● **DESCRIPTION OF THE TASK**
Give the entries again, precisely as they were written.
BEGIN SOURCE RECORDS
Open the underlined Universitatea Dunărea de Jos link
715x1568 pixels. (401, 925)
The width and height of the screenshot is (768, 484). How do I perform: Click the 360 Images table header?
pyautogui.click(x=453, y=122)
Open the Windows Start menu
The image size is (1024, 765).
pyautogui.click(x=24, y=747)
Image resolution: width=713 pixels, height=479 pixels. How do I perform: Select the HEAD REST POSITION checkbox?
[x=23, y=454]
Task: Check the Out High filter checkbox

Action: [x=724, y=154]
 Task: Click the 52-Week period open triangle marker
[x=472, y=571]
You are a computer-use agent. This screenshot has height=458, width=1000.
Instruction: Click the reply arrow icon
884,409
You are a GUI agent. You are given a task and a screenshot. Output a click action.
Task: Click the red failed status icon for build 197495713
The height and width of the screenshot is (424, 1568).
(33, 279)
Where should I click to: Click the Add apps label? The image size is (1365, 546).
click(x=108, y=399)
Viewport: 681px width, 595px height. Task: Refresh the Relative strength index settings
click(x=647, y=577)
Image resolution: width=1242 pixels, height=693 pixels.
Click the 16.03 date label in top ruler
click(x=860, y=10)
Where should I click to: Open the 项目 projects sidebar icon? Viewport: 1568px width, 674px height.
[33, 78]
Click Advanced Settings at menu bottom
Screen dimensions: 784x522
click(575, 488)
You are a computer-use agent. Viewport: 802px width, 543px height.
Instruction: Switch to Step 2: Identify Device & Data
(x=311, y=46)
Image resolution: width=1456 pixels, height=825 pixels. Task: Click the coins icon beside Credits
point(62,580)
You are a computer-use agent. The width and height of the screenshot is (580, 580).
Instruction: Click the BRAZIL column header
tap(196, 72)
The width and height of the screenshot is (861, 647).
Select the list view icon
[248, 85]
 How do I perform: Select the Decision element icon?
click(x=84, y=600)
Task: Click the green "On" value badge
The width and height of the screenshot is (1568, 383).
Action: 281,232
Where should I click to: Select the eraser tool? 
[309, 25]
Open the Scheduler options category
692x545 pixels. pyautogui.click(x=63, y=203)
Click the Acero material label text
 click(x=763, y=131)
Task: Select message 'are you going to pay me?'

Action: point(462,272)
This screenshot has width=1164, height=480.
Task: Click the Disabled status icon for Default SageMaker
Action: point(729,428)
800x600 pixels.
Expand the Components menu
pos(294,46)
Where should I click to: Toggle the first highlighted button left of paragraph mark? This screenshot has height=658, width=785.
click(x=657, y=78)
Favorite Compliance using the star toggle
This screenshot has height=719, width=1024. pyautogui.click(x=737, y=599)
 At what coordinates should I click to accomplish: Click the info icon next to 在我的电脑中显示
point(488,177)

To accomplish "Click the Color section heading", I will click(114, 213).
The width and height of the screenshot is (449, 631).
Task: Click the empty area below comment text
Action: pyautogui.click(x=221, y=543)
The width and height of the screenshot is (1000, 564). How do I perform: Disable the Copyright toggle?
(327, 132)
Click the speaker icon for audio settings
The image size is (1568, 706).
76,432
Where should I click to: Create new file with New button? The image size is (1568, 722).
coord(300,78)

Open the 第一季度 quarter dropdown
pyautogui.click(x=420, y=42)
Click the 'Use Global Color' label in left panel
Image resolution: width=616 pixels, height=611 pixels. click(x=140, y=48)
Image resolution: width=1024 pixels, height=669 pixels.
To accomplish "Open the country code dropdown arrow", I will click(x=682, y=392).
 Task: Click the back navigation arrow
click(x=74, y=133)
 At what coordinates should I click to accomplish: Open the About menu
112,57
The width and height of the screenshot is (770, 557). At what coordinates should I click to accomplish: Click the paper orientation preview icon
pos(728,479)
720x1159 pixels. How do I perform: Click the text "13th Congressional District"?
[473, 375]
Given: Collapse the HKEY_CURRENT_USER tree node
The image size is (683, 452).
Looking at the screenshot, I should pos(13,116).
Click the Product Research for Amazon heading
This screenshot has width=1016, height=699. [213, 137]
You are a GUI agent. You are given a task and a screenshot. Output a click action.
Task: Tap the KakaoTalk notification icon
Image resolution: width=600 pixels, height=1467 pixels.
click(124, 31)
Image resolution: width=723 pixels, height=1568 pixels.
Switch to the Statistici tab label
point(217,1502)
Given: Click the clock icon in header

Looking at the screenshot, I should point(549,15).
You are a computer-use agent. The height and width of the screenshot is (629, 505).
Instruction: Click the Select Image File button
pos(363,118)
END SOURCE RECORDS
● **RESPONSE AREA**
Open the underlined Universitatea Dunărea de Jos link
715x1568 pixels. (401, 925)
The width and height of the screenshot is (768, 484). How do I perform: Click the 360 Images table header?
pyautogui.click(x=453, y=122)
Open the Windows Start menu
The image size is (1024, 765).
pyautogui.click(x=24, y=747)
Image resolution: width=713 pixels, height=479 pixels. How do I perform: Select the HEAD REST POSITION checkbox?
[x=23, y=454]
Task: Check the Out High filter checkbox

Action: [x=724, y=154]
 Task: Click the 52-Week period open triangle marker
[x=472, y=571]
You are a computer-use agent. This screenshot has height=458, width=1000.
Instruction: Click the reply arrow icon
884,409
You are a GUI agent. You are given a task and a screenshot. Output a click action.
Task: Click the red failed status icon for build 197495713
The height and width of the screenshot is (424, 1568).
(33, 279)
Where should I click to: Click the Add apps label? The image size is (1365, 546).
click(x=108, y=399)
Viewport: 681px width, 595px height. Task: Refresh the Relative strength index settings
click(x=647, y=577)
Image resolution: width=1242 pixels, height=693 pixels.
Click the 16.03 date label in top ruler
click(x=860, y=10)
Where should I click to: Open the 项目 projects sidebar icon? Viewport: 1568px width, 674px height.
[33, 78]
Click Advanced Settings at menu bottom
Screen dimensions: 784x522
click(575, 488)
You are a computer-use agent. Viewport: 802px width, 543px height.
Instruction: Switch to Step 2: Identify Device & Data
(x=311, y=46)
Image resolution: width=1456 pixels, height=825 pixels. Task: Click the coins icon beside Credits
point(62,580)
You are a computer-use agent. The width and height of the screenshot is (580, 580).
Instruction: Click the BRAZIL column header
tap(196, 72)
The width and height of the screenshot is (861, 647).
Select the list view icon
[248, 85]
 How do I perform: Select the Decision element icon?
click(x=84, y=600)
Task: Click the green "On" value badge
The width and height of the screenshot is (1568, 383).
Action: 281,232
Where should I click to: Select the eraser tool? 
[309, 25]
Open the Scheduler options category
692x545 pixels. pyautogui.click(x=63, y=203)
Click the Acero material label text
 click(x=763, y=131)
Task: Select message 'are you going to pay me?'

Action: point(462,272)
This screenshot has width=1164, height=480.
Task: Click the Disabled status icon for Default SageMaker
Action: point(729,428)
800x600 pixels.
Expand the Components menu
pos(294,46)
Where should I click to: Toggle the first highlighted button left of paragraph mark? This screenshot has height=658, width=785.
click(x=657, y=78)
Favorite Compliance using the star toggle
This screenshot has height=719, width=1024. pyautogui.click(x=737, y=599)
 At what coordinates should I click to accomplish: Click the info icon next to 在我的电脑中显示
point(488,177)

To accomplish "Click the Color section heading", I will click(114, 213).
The width and height of the screenshot is (449, 631).
Task: Click the empty area below comment text
Action: pyautogui.click(x=221, y=543)
The width and height of the screenshot is (1000, 564). How do I perform: Disable the Copyright toggle?
(327, 132)
Click the speaker icon for audio settings
The image size is (1568, 706).
76,432
Where should I click to: Create new file with New button? The image size is (1568, 722).
coord(300,78)

Open the 第一季度 quarter dropdown
pyautogui.click(x=420, y=42)
Click the 'Use Global Color' label in left panel
Image resolution: width=616 pixels, height=611 pixels. click(x=140, y=48)
Image resolution: width=1024 pixels, height=669 pixels.
To accomplish "Open the country code dropdown arrow", I will click(x=682, y=392).
 Task: Click the back navigation arrow
click(x=74, y=133)
 At what coordinates should I click to accomplish: Open the About menu
112,57
The width and height of the screenshot is (770, 557). At what coordinates should I click to accomplish: Click the paper orientation preview icon
pos(728,479)
720x1159 pixels. How do I perform: Click the text "13th Congressional District"?
[473, 375]
Given: Collapse the HKEY_CURRENT_USER tree node
The image size is (683, 452).
Looking at the screenshot, I should pos(13,116).
Click the Product Research for Amazon heading
This screenshot has width=1016, height=699. [213, 137]
You are a GUI agent. You are given a task and a screenshot. Output a click action.
Task: Tap the KakaoTalk notification icon
Image resolution: width=600 pixels, height=1467 pixels.
click(124, 31)
Image resolution: width=723 pixels, height=1568 pixels.
Switch to the Statistici tab label
point(217,1502)
Given: Click the clock icon in header

Looking at the screenshot, I should point(549,15).
You are a computer-use agent. The height and width of the screenshot is (629, 505).
Instruction: Click the Select Image File button
pos(363,118)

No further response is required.